In this quotation, Aristotle explicitly formulates the idea of immediate correlatedness of individual virtue (and happiness) and the happiness of the polis. If it is permissible to add here what he says against Plato’s kallipolis in Pol. II.5, a state cannot be said to be happy without its citizens being happy – either all of them or the majority or at least some parts (1264b17– 19). We find a further formulation of Aristotle’s unitary normative standard in Pol. VII.8 where he claims: And the state is one form of partnership of similar people, and its object is the best life that is possible. And since the greatest good is happiness, and this is some perfect activity or employment of virtue, and since it has so come about that it is possible for some men to participate in it, but for others only to a small extent or not at all, it is clear that this is the cause for there arising different kinds and varieties of state and several forms of constitution (συμβέβηκε δὲ οὕτως ὥστε τοὺς μὲν ἐνδέχεσθαι μετέχειν αὐτῆς τοὺς δὲ μικρὸν ἢ [40] μηδέν, δῆλον ὡς τοῦτ᾽ αἴτιον τοῦ γίγνεσθαι πόλεως εἴδη καὶ διαφορὰς καὶ πολιτείας πλείους). [1328b] For as each set of people pursues participation in happiness in a different manner and by different means they make for themselves different modes of life and different constitutions. (Pol.

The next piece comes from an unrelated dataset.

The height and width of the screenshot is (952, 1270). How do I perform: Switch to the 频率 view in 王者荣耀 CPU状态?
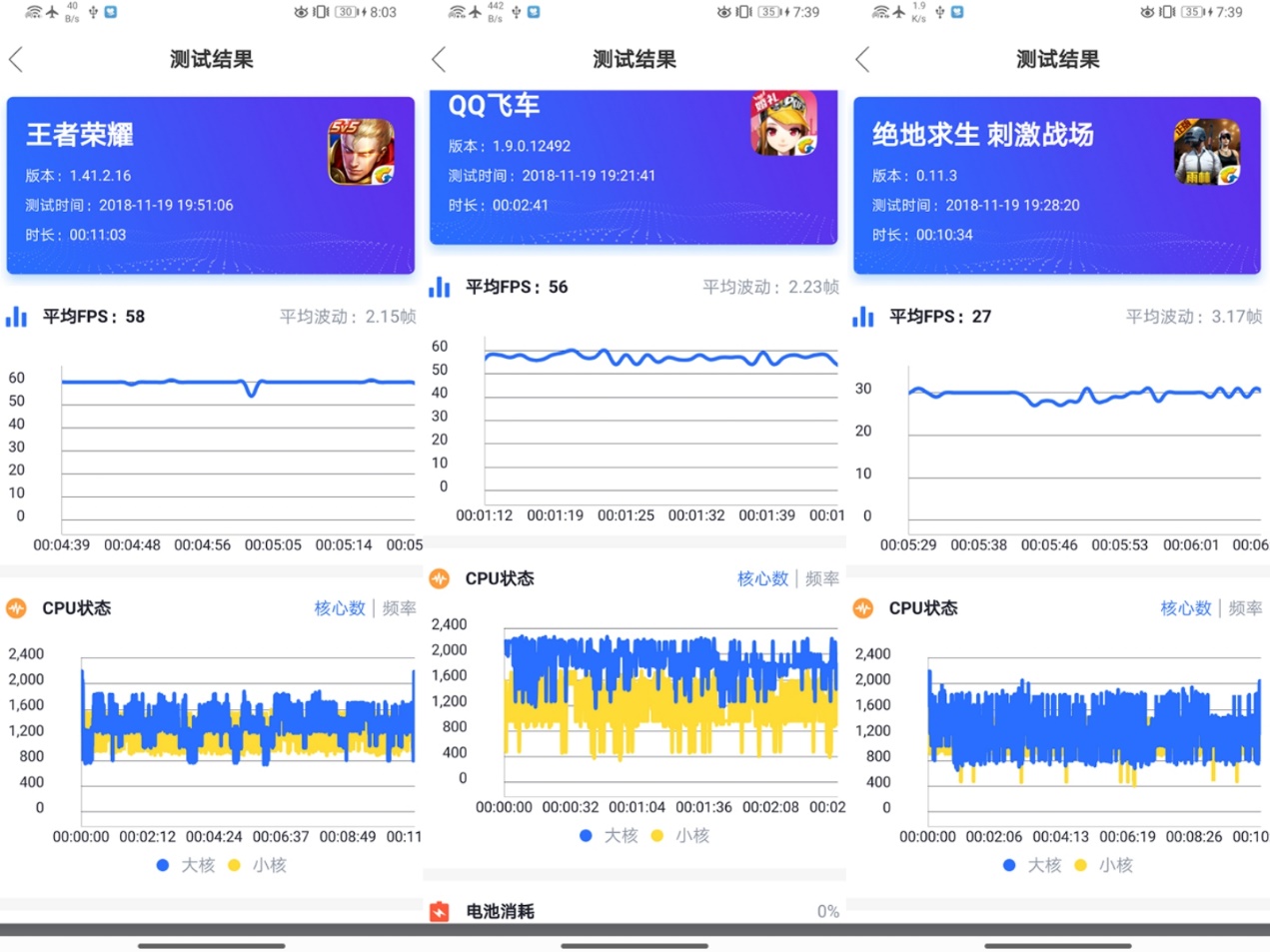[x=399, y=607]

VII.8, 1328a35 – b2)

This last quotation is perhaps the clearest presentation of the aretaic and eudaimonic principle in Aristotle’s Politics. It expresses in a quite unambiguous form the idea that the extent to which the constitution of the state can be organized optimally depends on the capacity of the citizens to participate in virtue and happiness. Since the state, he says, is a community of equals with the purpose of leading the best possible life, the diversity of constitutions is correlated with the ability of the individuals to partake in virtue and happiness. What is important about the idea of degrees of virtue and happiness and its correlation with political constitutions is that it rests upon the distinction between direct or indirect ways of realizing a normative standard. This distinction does also play a prominent role in the contemporary discussion about non-ideal political normativity. Also in the debate inaugurated by Rawls there is a distinction between direct and indirect ways to realize a value in politics (and morals).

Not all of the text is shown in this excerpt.